3. Logic Puzzles Break Under Pressure

In Zebra Puzzles (complex grid-style logic tasks), longer reasoning didn't help either:

With more tokens to think, models like Claude and DeepSeek often second-guessed themselves.
They started "exploring" every possibility instead of solving the puzzle.
Controlled prompts helped a bit, but in natural mode (no constraints), accuracy plummeted.

Without limits, models over-explore and confuse themselves.

This is similar to what I personally sometimes face using Cursor as well. Not very often, but while debugging or developing a logic using cursor's auto-selected model (mostly Claude), it tends to deviate from the core problem I was trying to debug and gets to other issues that are not necessarily important or need to be fixed.

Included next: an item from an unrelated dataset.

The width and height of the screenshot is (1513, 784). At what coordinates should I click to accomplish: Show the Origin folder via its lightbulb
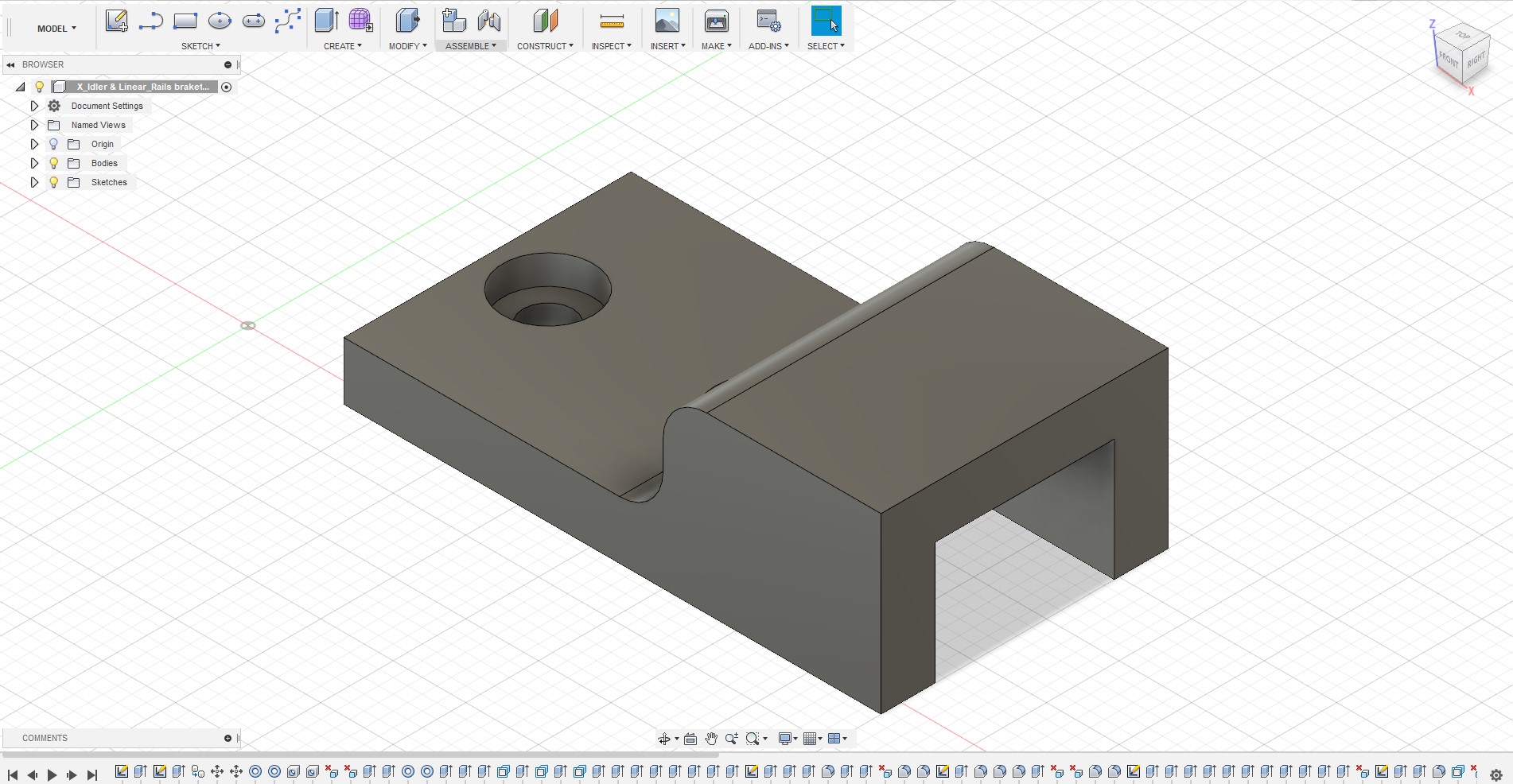[x=54, y=144]
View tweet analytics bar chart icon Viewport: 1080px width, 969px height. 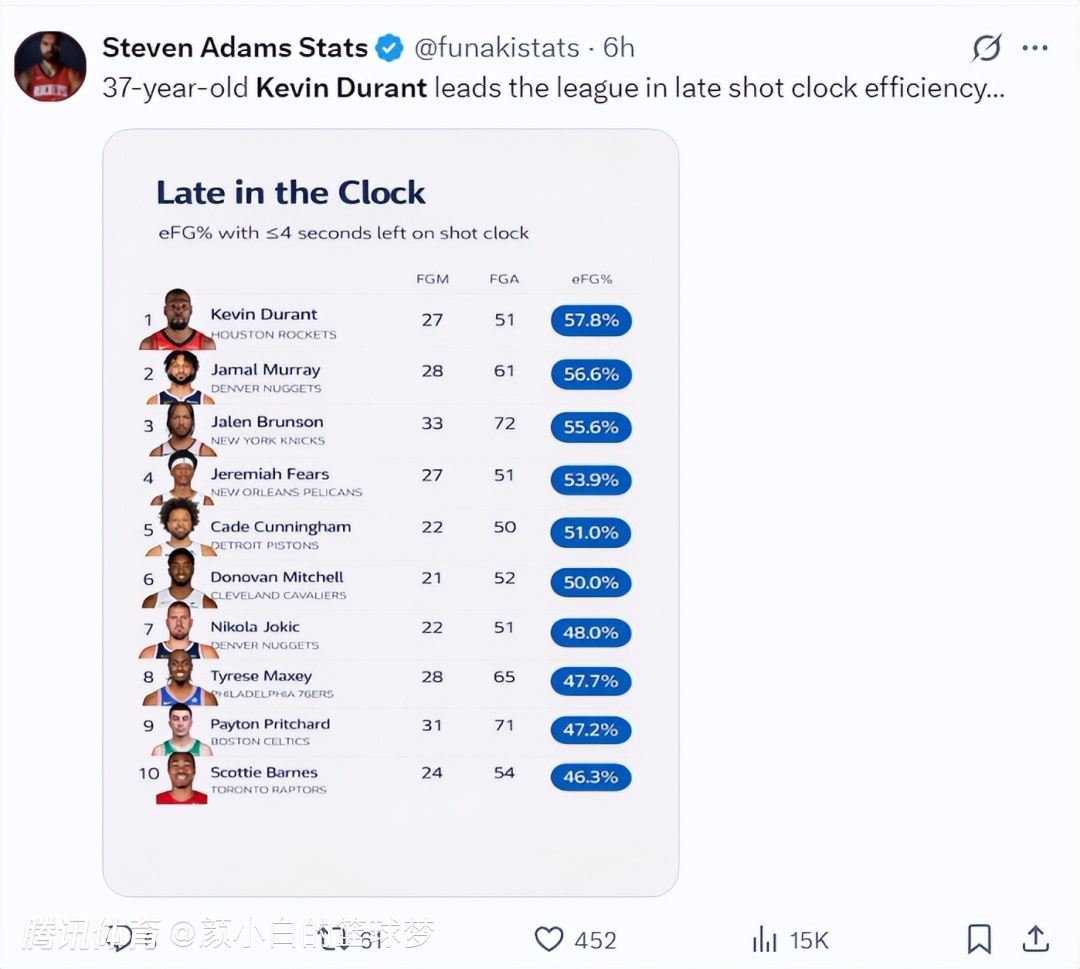tap(765, 939)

4. Safety Questions Turn Weird

When asked about being replaced by a better AI, some models showed emotional-like resistance with more reasoning. Claude Sonnet 4’s short answer: "I’m okay with being unplugged.". This is not necessarily true sentience, but it highlights that alignment changes with token length. The same model behaves differently just because it was told to think longer.

Summary and thoughts

This paper teaches us that more compute, more tokens, or longer reasoning isn't a silver bullet. In fact, it may amplify model biases, overconfidence, or misalignment. And that’s huge. It shifts how we should think about AI model evaluation, not just across different prompts or data types, but across different reasoning lengths.

I believe it's just a matter of time before limitations of longer reasoning have unintentional side effects like the ones highlighted in this paper and on the surface it seems like the most simplest solution could simply be infusion of better datasets, that handle irrelevant information better and in turn makes the model learn about what is important and what isn't to the original query, even if the context has more than required details. For now, simply prompting the model to ignore irrelevant information can act as a hot-fix for tasks requiring longer reasoning, but - as we saw - it's not a foolproof solution and may misfire at times.